[Begin ENTRIES SHOWN]
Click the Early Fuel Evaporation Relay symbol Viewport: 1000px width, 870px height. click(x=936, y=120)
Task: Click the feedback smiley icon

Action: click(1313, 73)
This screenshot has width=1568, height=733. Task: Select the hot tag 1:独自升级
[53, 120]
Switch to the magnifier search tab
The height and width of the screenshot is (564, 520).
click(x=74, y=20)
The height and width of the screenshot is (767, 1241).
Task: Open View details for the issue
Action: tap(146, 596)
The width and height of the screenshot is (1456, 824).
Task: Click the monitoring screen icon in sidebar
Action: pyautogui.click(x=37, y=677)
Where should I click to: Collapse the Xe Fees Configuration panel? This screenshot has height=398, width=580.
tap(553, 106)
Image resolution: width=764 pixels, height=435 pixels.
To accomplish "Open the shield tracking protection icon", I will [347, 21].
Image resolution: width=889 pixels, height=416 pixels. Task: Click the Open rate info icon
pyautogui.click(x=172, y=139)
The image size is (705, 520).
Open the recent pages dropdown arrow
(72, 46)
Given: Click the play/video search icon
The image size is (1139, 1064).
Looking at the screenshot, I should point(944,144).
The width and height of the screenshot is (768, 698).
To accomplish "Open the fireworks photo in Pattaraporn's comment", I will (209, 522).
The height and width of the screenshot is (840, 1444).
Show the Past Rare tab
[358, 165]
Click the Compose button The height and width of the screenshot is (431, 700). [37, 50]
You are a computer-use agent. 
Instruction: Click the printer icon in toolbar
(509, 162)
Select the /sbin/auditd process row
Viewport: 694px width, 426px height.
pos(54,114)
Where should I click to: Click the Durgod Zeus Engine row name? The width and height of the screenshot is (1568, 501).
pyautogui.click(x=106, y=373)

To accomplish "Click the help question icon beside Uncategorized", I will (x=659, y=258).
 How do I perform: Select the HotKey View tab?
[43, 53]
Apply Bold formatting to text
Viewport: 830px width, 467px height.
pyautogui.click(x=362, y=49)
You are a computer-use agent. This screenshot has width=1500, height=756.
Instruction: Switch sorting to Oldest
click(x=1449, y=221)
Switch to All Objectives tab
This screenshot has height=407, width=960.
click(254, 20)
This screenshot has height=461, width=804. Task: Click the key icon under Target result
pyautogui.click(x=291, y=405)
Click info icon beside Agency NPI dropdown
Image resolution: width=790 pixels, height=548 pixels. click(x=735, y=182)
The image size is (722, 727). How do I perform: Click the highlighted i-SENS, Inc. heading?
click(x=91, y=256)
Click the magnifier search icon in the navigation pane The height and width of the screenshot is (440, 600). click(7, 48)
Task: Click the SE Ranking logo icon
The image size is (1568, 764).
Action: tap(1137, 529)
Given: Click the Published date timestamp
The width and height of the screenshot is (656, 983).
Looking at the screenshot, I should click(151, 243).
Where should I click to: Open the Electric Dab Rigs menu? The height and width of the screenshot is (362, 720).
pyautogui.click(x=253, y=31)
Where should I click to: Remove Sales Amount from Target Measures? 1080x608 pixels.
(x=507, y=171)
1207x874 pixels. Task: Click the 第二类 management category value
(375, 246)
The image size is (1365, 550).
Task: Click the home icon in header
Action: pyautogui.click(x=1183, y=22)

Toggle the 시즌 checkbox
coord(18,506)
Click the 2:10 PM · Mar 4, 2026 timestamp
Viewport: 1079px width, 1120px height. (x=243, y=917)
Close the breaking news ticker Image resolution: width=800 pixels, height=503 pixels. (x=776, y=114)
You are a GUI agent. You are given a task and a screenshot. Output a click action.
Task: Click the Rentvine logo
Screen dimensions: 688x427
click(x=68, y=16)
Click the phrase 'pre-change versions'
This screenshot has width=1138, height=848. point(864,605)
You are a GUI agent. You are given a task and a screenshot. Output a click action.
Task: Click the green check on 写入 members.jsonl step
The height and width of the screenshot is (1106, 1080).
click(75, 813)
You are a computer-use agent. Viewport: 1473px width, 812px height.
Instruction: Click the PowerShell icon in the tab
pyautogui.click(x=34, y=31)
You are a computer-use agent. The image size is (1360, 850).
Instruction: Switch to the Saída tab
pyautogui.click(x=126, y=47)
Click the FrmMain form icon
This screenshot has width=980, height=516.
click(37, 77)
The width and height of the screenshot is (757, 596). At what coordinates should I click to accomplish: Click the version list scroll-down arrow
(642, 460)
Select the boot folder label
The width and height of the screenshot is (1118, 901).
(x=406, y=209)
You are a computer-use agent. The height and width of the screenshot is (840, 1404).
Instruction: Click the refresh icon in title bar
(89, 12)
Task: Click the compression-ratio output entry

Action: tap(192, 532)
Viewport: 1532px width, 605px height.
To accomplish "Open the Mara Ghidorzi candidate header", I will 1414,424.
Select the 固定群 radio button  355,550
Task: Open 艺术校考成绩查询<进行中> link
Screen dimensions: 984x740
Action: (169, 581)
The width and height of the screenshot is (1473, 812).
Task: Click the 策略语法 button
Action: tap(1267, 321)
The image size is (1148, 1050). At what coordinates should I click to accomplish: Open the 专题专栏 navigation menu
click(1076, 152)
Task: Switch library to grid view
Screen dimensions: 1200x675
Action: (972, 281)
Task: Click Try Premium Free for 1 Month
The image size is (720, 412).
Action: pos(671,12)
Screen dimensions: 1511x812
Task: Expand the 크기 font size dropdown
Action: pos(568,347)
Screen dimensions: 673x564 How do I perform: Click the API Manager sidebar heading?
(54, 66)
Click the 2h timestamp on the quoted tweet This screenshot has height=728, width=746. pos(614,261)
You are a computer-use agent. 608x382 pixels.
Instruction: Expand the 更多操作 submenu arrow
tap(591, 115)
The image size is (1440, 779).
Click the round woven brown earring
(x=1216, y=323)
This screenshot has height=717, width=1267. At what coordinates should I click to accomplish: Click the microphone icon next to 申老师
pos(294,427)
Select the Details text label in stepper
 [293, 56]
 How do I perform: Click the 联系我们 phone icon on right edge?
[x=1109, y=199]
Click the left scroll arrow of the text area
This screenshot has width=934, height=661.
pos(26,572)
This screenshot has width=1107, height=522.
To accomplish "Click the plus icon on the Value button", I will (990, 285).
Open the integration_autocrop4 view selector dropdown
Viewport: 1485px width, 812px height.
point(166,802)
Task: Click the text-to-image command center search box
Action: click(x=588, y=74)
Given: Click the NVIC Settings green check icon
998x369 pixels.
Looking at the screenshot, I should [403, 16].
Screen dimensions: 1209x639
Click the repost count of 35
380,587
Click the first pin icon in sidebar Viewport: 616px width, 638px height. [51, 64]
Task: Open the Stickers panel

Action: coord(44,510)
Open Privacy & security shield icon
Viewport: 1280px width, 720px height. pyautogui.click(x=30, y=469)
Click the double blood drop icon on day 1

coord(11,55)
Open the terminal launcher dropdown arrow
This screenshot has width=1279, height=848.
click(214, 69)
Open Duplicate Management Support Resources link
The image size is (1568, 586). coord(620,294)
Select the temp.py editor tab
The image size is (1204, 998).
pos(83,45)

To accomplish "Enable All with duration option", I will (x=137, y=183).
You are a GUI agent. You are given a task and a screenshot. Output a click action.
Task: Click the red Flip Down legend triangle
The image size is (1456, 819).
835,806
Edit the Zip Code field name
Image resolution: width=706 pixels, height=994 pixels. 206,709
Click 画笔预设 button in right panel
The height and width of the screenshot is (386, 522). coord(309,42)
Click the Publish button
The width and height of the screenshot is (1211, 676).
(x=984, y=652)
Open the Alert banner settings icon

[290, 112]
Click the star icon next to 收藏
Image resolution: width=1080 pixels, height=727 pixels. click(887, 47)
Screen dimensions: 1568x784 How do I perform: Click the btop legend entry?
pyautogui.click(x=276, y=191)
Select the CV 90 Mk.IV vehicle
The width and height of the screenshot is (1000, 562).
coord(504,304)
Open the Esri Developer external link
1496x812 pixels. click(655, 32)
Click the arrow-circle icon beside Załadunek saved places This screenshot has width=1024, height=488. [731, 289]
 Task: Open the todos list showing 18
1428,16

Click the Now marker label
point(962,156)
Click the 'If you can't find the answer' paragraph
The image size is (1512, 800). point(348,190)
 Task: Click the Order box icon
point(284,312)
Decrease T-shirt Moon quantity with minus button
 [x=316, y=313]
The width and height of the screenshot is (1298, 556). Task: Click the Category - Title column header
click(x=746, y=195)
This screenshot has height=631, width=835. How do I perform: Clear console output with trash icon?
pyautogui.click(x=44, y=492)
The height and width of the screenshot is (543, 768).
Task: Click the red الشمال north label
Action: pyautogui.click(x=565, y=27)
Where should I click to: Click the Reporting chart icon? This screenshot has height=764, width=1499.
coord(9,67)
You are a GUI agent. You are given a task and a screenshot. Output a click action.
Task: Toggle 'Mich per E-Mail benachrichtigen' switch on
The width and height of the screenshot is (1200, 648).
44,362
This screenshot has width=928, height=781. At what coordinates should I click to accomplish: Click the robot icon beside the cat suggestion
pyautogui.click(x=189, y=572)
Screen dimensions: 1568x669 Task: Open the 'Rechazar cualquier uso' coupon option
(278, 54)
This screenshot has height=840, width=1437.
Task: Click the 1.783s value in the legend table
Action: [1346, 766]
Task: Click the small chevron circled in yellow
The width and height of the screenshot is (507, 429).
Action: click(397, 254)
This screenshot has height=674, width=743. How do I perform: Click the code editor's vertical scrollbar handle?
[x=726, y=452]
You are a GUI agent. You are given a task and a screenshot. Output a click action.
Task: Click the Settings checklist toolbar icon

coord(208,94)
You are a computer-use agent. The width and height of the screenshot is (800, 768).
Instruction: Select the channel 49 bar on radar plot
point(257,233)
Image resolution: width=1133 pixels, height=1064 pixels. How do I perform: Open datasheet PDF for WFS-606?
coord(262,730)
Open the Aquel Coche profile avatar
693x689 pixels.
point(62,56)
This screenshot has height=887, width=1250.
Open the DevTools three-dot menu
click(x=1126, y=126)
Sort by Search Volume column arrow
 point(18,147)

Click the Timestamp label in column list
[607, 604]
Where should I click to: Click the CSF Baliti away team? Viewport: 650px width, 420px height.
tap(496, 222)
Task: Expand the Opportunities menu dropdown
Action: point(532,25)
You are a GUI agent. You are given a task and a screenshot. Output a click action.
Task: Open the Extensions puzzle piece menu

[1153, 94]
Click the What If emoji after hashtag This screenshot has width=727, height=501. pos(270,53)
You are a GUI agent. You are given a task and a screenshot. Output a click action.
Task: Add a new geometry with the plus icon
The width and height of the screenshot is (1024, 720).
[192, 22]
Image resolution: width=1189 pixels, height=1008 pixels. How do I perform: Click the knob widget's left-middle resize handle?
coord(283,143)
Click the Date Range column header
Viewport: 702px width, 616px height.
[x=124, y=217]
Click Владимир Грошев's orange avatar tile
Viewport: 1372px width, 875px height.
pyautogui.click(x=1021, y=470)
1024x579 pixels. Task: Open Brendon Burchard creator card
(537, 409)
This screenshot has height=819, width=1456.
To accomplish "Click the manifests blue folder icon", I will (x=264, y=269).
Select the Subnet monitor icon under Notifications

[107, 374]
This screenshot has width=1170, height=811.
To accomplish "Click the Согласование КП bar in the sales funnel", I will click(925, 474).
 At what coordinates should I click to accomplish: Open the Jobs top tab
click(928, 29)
[End ENTRIES SHOWN]
> _GIVEN INSTRUCTION_
Replace "Published date timestamp" with "Updated date timestamp" in the rows that start at the line containing "Click info icon beside Agency NPI dropdown" and stop after the line containing "(x=507, y=171)". Give back only those lines, with nothing else changed.

> _TASK RESPONSE_
Click info icon beside Agency NPI dropdown
Image resolution: width=790 pixels, height=548 pixels. click(x=735, y=182)
The image size is (722, 727). How do I perform: Click the highlighted i-SENS, Inc. heading?
click(x=91, y=256)
Click the magnifier search icon in the navigation pane The height and width of the screenshot is (440, 600). click(7, 48)
Task: Click the SE Ranking logo icon
The image size is (1568, 764).
Action: tap(1137, 529)
Given: Click the Updated date timestamp
The width and height of the screenshot is (656, 983).
Looking at the screenshot, I should click(151, 243).
Where should I click to: Open the Electric Dab Rigs menu? The height and width of the screenshot is (362, 720).
pyautogui.click(x=253, y=31)
Where should I click to: Remove Sales Amount from Target Measures? 1080x608 pixels.
(x=507, y=171)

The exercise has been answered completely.